## EXERCISE DIRECTIONS
Copy the lines below verbatim, beginning at the line that contains "Click the Top Sold pie chart" and stopping after the line that contains "click(x=248, y=644)". Omit the pictures from your copy.

[Data listing]
◆ ◆ ◆ ◆ ◆ ◆ ◆

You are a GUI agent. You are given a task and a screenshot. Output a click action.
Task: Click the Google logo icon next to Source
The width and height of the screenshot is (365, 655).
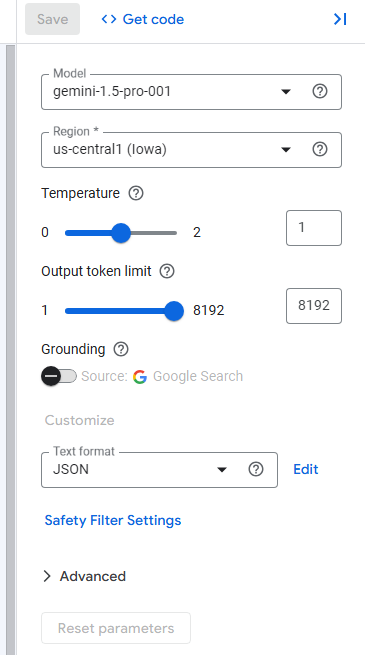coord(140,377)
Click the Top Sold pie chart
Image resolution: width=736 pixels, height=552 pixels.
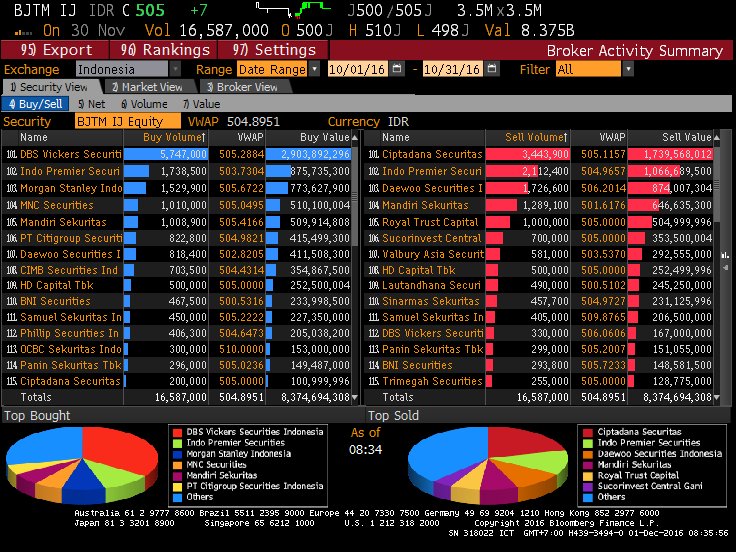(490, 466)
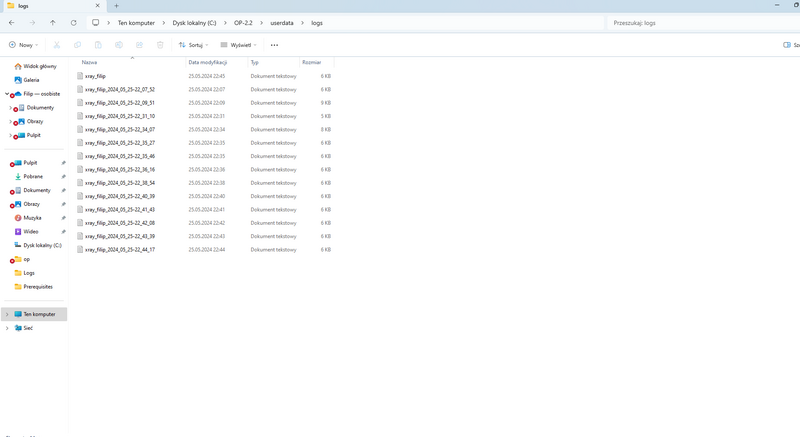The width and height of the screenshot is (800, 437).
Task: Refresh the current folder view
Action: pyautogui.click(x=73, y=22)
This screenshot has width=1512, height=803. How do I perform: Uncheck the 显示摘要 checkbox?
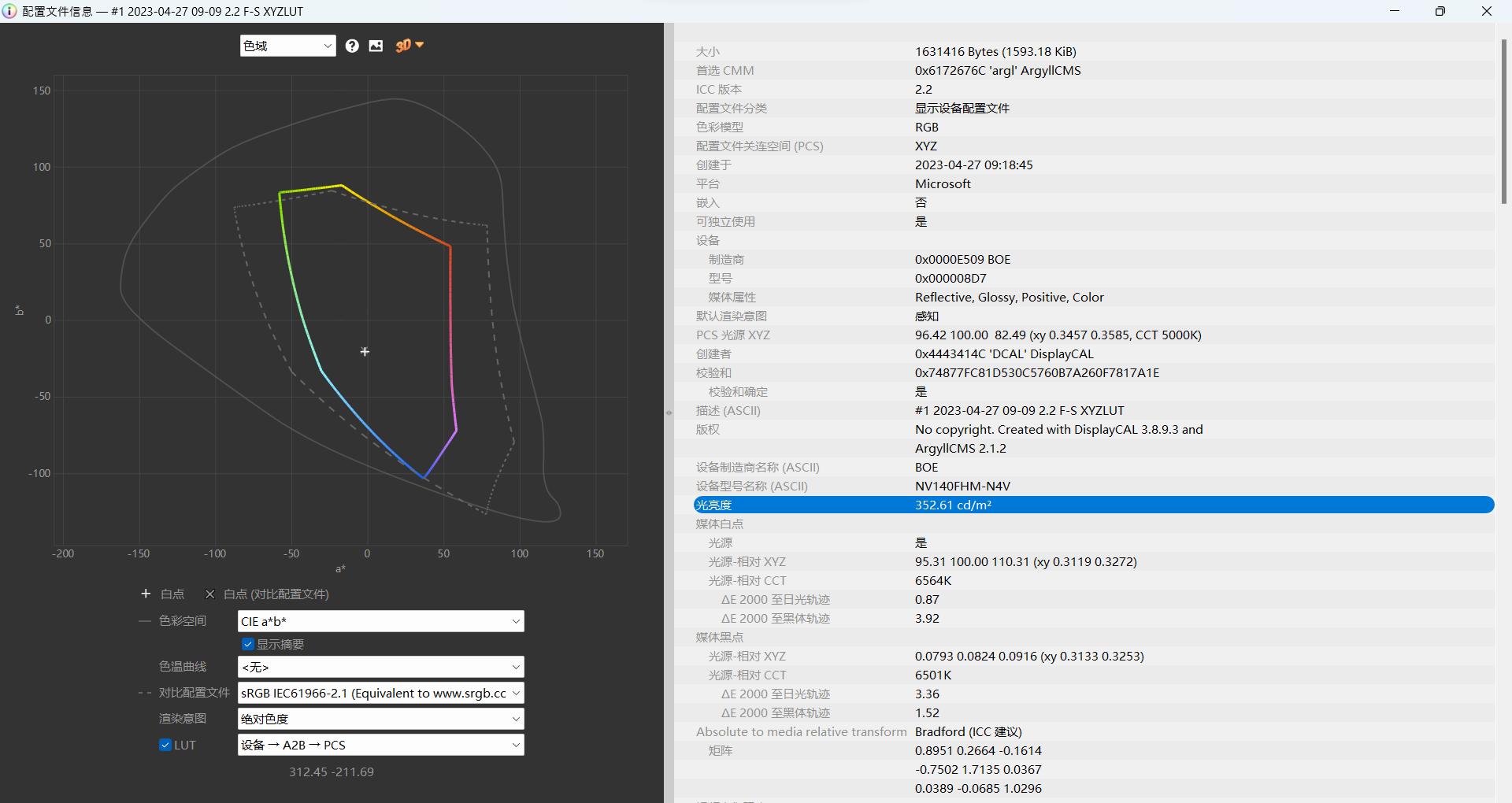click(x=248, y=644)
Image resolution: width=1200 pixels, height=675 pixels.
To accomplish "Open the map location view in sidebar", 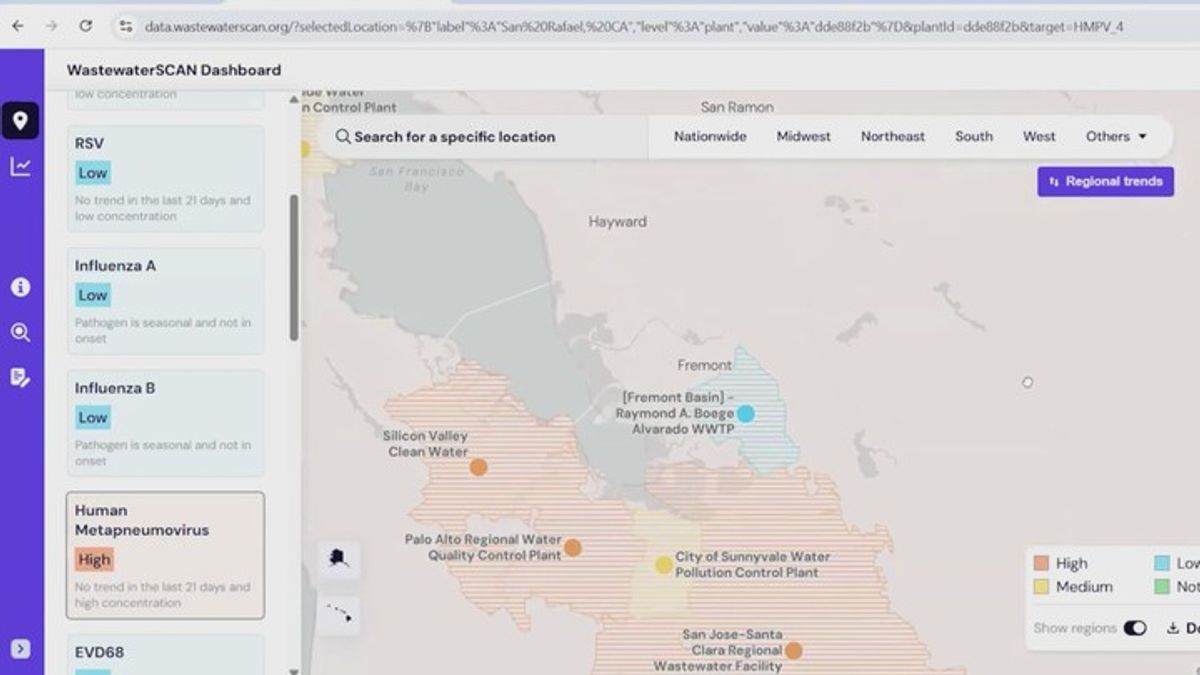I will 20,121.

◆ ◆ ◆ ◆ ◆ ◆ ◆

## TASK RESULT
Click the Top Sold pie chart
Image resolution: width=736 pixels, height=552 pixels.
(490, 466)
The width and height of the screenshot is (800, 437).
Task: Refresh the current folder view
Action: pyautogui.click(x=73, y=22)
This screenshot has width=1512, height=803. How do I perform: Uncheck the 显示摘要 checkbox?
click(x=248, y=644)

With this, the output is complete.